Thanks and best regards!
enibra


----------



## enibra (Jun 2, 2014)

Hm, would be really interesting to know the difference between RealTemp T|I Edition and "normal" RealTemp, if there is any...? Pleeeease?


----------



## natr0n (Jun 2, 2014)

"This version has some added features for the Sandy Bridge, Ivy Bridge and *Haswell* CPUs."

Just an updated mod it seems.

You can use Core Temp  as well as hwmonitor.


----------



## enibra (Jun 2, 2014)

First of all thanks for your reply, natr0n. Really appreciate that!

I guess you are referencing unclewebb's post over on overclock.net from 11/22/12, last updated on 1/26/14? Hm, now that I doubled checked it again, I think you are right... While the most updated version on here is 3.70 (from January 2012, according to the download link), the picture for the T|I version shows version 4.0 and the must recent download link in one of the last posts by unclewebb is also newer. Looks like there was a little break in development and then the T|I version was released as a major update.

Thanks for making me doublecheck!

Hm, any recommendation regarding CoreTemp, hwmonitor and RealTemp? Any major difference or benefit for one of them, e.g. logging, non-installation, etc?


----------



## natr0n (Jun 2, 2014)

yeah np.

coretemp is for cpu only. extremely accurate as it gets temps from cpu itself. also, it shows cpu load. I'm using this more lately. It has logging too. I recommend it
hwmonitor is good shows temps from about anything in your system drives etc. sometimes it reads certain sensors incorrectly.
open hwmonitor is a clone of hwmonitor also, very good.
realtemp is cpu only for intel cpus as you know.


most of them are in rar/ zip format no install needed

=)


----------



## unclewebb (Jun 3, 2014)

Unfortunately I ran out of time to work on RealTemp so there has not been much development the last few years.  Full time work and other projects take up most of my free time.

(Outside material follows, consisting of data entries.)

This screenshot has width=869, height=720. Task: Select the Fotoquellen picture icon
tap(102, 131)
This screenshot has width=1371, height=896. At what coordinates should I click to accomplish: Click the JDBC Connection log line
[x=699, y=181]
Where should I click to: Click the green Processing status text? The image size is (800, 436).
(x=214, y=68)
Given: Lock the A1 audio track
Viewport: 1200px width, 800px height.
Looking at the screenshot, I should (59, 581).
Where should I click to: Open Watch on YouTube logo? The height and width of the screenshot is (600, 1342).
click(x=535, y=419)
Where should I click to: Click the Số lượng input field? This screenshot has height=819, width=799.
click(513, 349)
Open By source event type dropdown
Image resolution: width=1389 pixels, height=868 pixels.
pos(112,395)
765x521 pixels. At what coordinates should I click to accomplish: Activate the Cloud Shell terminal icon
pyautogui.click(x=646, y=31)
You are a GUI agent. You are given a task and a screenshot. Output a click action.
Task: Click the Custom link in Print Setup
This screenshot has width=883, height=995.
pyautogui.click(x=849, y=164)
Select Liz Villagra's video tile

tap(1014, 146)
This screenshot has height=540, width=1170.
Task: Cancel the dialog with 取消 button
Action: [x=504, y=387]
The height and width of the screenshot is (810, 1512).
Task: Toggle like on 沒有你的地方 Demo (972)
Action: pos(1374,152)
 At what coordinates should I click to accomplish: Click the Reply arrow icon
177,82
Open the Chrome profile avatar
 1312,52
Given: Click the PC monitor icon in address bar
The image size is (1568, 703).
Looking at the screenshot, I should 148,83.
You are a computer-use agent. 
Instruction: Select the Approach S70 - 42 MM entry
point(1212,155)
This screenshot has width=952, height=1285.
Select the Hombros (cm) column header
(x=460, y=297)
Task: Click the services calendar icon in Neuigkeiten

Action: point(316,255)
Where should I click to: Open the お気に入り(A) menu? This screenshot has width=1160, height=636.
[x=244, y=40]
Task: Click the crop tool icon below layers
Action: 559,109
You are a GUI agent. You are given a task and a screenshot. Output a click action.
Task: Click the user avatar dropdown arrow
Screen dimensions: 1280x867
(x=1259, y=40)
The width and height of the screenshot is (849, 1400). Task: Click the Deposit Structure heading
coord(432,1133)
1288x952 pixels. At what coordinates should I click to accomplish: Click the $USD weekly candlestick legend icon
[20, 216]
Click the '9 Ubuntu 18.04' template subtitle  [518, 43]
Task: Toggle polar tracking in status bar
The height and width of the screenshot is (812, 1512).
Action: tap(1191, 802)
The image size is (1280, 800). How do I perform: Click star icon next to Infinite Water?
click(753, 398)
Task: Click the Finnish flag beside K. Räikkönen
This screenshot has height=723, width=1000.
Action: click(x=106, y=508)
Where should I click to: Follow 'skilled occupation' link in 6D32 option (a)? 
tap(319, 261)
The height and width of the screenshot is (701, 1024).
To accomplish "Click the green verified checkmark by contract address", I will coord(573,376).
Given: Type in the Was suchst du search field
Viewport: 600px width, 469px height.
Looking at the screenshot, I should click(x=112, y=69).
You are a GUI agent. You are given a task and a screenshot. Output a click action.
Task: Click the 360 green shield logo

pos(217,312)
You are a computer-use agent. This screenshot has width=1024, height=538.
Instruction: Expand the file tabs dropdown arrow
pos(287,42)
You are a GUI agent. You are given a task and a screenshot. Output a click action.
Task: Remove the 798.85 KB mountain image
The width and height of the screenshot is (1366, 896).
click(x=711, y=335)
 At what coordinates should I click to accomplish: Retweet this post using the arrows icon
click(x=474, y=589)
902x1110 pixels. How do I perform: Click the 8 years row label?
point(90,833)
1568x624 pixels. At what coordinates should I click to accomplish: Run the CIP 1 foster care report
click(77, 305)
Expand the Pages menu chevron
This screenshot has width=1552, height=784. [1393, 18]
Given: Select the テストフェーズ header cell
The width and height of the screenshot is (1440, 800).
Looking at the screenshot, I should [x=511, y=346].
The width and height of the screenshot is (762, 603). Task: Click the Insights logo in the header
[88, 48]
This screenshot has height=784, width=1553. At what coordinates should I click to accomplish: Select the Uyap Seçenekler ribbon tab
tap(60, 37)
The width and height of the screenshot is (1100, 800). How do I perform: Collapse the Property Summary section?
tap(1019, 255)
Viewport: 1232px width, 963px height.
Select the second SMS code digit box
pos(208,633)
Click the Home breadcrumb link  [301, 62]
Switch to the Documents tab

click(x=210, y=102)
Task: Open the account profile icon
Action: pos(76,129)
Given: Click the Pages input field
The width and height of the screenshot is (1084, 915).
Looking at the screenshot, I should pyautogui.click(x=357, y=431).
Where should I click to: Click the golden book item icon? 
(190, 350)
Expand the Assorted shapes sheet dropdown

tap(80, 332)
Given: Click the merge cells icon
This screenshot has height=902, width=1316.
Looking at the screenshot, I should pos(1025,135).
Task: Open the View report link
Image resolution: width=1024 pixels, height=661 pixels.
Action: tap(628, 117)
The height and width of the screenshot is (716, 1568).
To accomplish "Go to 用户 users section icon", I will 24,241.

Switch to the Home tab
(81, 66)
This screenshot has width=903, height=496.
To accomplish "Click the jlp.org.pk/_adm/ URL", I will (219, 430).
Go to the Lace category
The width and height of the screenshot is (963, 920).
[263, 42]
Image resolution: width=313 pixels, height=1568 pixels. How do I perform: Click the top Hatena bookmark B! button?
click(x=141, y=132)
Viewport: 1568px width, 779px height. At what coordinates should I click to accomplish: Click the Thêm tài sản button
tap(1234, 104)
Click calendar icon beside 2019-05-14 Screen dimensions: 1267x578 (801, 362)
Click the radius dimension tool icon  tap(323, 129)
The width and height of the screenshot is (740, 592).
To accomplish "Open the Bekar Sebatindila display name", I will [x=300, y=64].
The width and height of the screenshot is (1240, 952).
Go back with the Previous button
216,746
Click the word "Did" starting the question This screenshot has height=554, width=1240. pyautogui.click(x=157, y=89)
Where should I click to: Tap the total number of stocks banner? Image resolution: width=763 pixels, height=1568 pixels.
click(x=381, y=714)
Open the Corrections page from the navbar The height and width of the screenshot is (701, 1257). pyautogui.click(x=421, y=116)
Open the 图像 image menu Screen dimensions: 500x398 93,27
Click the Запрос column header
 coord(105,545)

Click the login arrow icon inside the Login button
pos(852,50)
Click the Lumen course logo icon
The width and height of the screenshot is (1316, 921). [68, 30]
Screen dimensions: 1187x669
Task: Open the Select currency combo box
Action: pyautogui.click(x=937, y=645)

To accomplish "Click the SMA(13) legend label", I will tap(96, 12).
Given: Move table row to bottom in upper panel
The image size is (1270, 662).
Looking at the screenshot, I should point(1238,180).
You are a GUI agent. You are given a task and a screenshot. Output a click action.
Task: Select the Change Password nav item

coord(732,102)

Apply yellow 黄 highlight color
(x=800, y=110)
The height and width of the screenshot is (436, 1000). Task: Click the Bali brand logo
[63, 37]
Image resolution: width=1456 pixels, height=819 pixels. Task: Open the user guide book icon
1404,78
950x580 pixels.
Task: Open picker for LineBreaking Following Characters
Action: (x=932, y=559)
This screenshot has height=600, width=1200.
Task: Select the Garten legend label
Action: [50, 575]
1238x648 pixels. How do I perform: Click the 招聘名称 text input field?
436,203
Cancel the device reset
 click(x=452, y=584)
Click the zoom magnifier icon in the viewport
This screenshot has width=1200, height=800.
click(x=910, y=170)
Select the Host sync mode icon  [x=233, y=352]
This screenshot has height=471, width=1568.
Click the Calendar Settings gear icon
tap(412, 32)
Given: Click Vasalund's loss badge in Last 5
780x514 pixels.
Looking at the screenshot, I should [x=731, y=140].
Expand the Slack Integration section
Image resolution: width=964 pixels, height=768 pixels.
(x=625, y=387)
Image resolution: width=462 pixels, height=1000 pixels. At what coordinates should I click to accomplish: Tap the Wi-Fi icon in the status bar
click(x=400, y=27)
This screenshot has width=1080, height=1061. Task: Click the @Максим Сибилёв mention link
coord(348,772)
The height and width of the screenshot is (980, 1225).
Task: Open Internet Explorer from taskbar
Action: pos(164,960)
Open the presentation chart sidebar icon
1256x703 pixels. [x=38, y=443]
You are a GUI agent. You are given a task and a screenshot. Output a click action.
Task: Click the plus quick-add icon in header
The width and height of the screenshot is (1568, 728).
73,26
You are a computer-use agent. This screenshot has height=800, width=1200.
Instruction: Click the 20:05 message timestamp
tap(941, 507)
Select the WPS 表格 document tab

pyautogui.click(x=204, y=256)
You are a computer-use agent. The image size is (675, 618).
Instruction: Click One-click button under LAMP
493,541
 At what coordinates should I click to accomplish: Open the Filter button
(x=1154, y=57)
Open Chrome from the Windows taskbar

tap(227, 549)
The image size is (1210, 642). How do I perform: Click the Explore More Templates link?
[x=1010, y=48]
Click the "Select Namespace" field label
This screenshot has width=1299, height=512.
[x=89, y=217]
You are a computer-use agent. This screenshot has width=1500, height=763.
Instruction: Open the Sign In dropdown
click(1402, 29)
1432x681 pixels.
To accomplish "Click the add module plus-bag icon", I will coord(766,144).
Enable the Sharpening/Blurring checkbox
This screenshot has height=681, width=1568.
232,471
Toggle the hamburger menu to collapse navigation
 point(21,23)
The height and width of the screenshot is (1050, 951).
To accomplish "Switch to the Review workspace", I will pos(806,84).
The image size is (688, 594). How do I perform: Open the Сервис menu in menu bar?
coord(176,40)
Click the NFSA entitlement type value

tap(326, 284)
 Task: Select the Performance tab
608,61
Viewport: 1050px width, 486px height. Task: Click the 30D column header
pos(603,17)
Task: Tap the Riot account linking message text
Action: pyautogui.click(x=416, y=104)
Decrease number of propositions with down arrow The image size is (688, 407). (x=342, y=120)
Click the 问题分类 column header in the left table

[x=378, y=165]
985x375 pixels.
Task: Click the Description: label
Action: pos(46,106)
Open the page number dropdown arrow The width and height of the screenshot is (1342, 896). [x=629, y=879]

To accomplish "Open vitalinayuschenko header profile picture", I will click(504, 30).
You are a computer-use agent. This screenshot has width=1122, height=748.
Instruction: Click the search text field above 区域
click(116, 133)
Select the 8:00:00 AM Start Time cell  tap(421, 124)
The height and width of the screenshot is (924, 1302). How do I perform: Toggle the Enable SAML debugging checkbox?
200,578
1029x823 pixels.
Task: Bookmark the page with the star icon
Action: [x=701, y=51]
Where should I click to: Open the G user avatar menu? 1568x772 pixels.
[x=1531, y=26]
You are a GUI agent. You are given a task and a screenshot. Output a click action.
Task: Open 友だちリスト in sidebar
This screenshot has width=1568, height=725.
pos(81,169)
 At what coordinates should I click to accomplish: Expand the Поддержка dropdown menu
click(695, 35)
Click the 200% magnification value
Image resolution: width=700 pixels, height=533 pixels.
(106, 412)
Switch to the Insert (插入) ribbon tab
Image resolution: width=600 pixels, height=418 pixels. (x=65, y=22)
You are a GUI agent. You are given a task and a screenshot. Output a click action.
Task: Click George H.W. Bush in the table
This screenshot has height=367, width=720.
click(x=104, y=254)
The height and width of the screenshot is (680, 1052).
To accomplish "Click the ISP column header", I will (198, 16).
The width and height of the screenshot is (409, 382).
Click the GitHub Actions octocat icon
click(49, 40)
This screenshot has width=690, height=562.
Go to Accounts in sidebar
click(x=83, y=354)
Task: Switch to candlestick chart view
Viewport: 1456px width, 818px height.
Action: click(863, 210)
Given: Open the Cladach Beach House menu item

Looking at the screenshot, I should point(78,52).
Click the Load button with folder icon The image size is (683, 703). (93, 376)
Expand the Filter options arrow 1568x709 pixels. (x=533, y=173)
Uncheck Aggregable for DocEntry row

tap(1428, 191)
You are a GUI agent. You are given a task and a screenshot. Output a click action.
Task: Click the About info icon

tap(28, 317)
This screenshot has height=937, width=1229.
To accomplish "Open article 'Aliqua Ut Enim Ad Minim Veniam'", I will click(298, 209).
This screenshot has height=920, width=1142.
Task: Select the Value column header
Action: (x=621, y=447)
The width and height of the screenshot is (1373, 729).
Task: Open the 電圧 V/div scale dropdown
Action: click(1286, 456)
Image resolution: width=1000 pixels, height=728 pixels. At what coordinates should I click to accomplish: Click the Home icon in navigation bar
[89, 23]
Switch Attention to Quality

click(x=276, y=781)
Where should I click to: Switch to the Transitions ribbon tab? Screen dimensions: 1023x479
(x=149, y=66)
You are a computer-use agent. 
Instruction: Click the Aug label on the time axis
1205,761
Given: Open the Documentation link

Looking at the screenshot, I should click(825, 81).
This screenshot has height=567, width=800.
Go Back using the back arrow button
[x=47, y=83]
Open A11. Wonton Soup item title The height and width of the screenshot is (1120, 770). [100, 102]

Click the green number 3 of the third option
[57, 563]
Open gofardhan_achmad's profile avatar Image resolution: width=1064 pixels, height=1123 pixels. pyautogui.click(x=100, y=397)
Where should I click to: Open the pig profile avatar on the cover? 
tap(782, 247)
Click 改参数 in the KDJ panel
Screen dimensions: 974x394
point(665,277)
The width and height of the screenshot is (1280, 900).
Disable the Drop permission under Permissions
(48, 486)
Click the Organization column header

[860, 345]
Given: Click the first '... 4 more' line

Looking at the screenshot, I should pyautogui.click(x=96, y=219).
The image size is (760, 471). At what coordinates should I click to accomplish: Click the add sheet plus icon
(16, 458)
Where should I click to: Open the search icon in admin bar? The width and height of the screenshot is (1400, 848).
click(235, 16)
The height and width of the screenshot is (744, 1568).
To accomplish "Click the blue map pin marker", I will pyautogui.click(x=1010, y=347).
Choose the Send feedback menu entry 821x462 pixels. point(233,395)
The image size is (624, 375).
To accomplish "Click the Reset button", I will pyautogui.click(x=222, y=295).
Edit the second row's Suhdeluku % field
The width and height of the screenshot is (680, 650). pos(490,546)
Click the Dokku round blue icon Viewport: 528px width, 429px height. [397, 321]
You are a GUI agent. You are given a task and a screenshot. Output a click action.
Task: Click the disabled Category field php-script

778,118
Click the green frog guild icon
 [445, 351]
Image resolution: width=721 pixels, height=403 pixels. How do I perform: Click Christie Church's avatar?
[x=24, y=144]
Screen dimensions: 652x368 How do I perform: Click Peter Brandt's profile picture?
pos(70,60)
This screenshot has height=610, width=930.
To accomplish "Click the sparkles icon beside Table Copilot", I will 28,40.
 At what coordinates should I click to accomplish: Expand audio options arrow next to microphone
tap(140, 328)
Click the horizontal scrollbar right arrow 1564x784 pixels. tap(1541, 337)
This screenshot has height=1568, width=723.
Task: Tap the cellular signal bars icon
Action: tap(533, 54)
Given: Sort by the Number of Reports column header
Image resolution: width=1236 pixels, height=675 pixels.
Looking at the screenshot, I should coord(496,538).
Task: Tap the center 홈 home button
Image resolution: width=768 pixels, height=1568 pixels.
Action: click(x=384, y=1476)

RealTemp 4.00 has been in the almost finished state for a long time now.  It works great on the latest 4th Gen Haswell CPUs.  Maybe someday I will get it finished off and released here on TechPowerUp.







All of the programs read the same on die temperature sensors so there should not be any significant difference between any of them.  Use what ever program does the job for you.  The T|I Edition is one of the few programs available that will show you what C States your CPU is using.


----------



## enibra (Jun 4, 2014)

unclewebb said:


> Unfortunately I ran out of time to work on RealTemp so there has not been much development the last few years.  Full time work and other projects take up most of my free time.



Sure, totally understandable!



unclewebb said:


> RealTemp 4.00 has been in the almost finished state for a long time now.  It works great on the latest 4th Gen Haswell CPUs.  Maybe someday I will get it finished off and released here on TechPowerUp.
> 
> 
> 
> ...



Hm, okay. So I guess the most recent version is the one on mediafire then. I'll give that one a try and will probably compare it to one or two of the others.

Thanks for your help unclewebb and natr0n!

By the way: For an OC noobie like me, where to go for a good tutorial and community to ask noobie questions? Here, overclock.net, somewhere else, or doesn't matter?


----------



## jumpman (Jun 4, 2014)

I've used coretemp and realtemp. Feature-wise, they're practically identical. Even the interface is similar. However, there is a problem with coretemp in that it will lock up your computer randomly when  you start it up requiring a hard reset. It's a rare occurrence, but it does happen. Other users report this too. Maybe it's because coretemp is still in RC, so now I'm sticking with realtemp.


----------



## unclewebb (Jun 4, 2014)

enibra said:


> By the way: For an OC noobie like me, where to go for a good tutorial and community to ask noobie questions? Here, overclock.net, somewhere else, or doesn't matter?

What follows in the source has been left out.